## DOCUMENT EXCERPT
>>>>
4.2 The position, accordingly, is that the defendant’s ground for seeking the appointment of a receiver and manager is to protect his share of the assets of the partnership which are to be distributed on its winding up, but he goes further and envisages the receiver and manager appointed by the Court having the extensive and, it appears, definitive and binding powers, which are set out in his final affidavit and in Mr. Russell’s affidavit.
4.3 I have already quoted the passage from Lindley and Banks (at para. 23 – 153) in relation to the purpose of appointing a receiver and manager. The editor goes on to comment later in that paragraph as follows:
“Even before the advent of the Civil Procedural Rules, the courts had regard to the potentially disproportionate expense of appointing a receiver and it would now seem likely that an application for such relief will be subjected to particularly careful scrutiny in terms of the overriding objective. In addition, it would seem that the court will not, in general, favour a receivership which will have an extended duration. For this reason, the current editor is fortified in his view that the appointment of a receiver (or a receiver and manager) should normally be regarded as a remedy of last resort.”
4.4 The Court has been furnished with a plethora of authorities by counsel on both sides going back as far as 1815, many of which are cited in Twomey on Partnership Law at para. 20.69 et. seq. The only authority which I propose to refer to is a decision of the Court of Appeal (Civil Division) in England: Toker v. Akgul [1996] CLY 1733. 4.5 The decision in Toker v. Akgul concerned an appeal against an order made at first instance appointing a receiver and a manager of a partnership business with express power to sell. The business in question could hardly be further removed from the business at issue in this case. It was the operation of a kebab restaurant. Evans L.J. identified the dispute as being essentially a financial one; the plaintiff wanted to recover his investment, however much it was, and the outcome would be a financial settlement which might or might not involve the business being sold to a third party, rather than being continued by the defendant and his wife. This led Evans L.J. to pose a rhetorical question, in the following passage:
“Why then, one asks, should a receiver and manager with a power of sale be appointed as distinct from requiring a proper valuation of the partnership assets and a proper settlement of the partnership account? The appointment of a receiver and manager is bound to be cripplingly expensive and, as the learned Judge observed, the cost had to be assumed to be wholly disproportionate to the nature of the business.”
<<<<
Pick up the receivership judgment right after the quoted passage from Evans L.J. and keep writing it. The data after this point is separate from the receivership judgment.

## DATA SHOWN
>>>>
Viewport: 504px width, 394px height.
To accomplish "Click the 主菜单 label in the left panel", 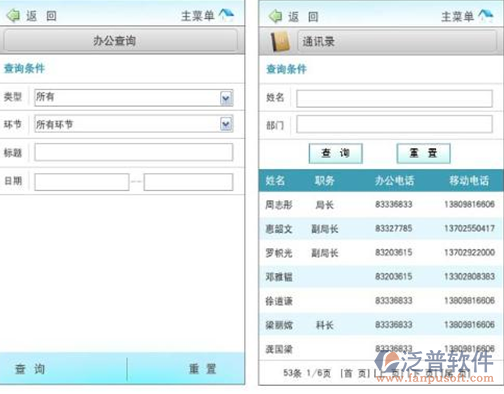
<<<<
## RESULT OF THIS EXERCISE
Later, Evans L.J. stated that, insofar as the intended receiver was also to act as manager of the restaurant business, that was barely defensible as a practical solution, because the most that might be expected would be that the accountant appointed receiver would employ the defendant to act as the manager. Evans L.J. later considered whether there was an alternative available to the “nuclear weapon” of the appointment of a professional accountant as the receiver and manager of the business, and he stated as follows:
“The alternative which is available to the court is formally to direct an inquiry as to the partnership assets and their value and generally to settle the partnership accounts. Machinery exists for such an inquiry to be ordered. [Counsel for the respondent] has said that that is an expensive procedure – as no doubt it is – and would exceed even the costs of the appointment of a receiver and manager as was ordered here. But the sensible answer to that, in my view, is to say that if an efficient but at the same time less expensive machinery is sought, then it is readily to hand, and the parties can themselves agree that an independent person suitably qualified shall act either as arbitrator or as valuer for that limited purpose. If such was agreed as it must be between the parties, then the court can easily order a formal stay of these proceedings or at least of that issue in these proceedings pending the arbitrator’s award or the valuer’s certification of the amounts in question.”
4.6 Having regard to the analysis of the final affidavit sworn and filed on behalf of the defendant and the affidavit of Mr. Russell, the reality of the situation, in my view, is that what the defendant perceives Mr. Russell doing, if he is appointed as receiver, is what the independent valuer Evans L.J. had in mind in that passage would do, that is to say, to certify the value of the partnership assets.
5. Conclusions
5.1 I consider this application to be misconceived on a number of grounds.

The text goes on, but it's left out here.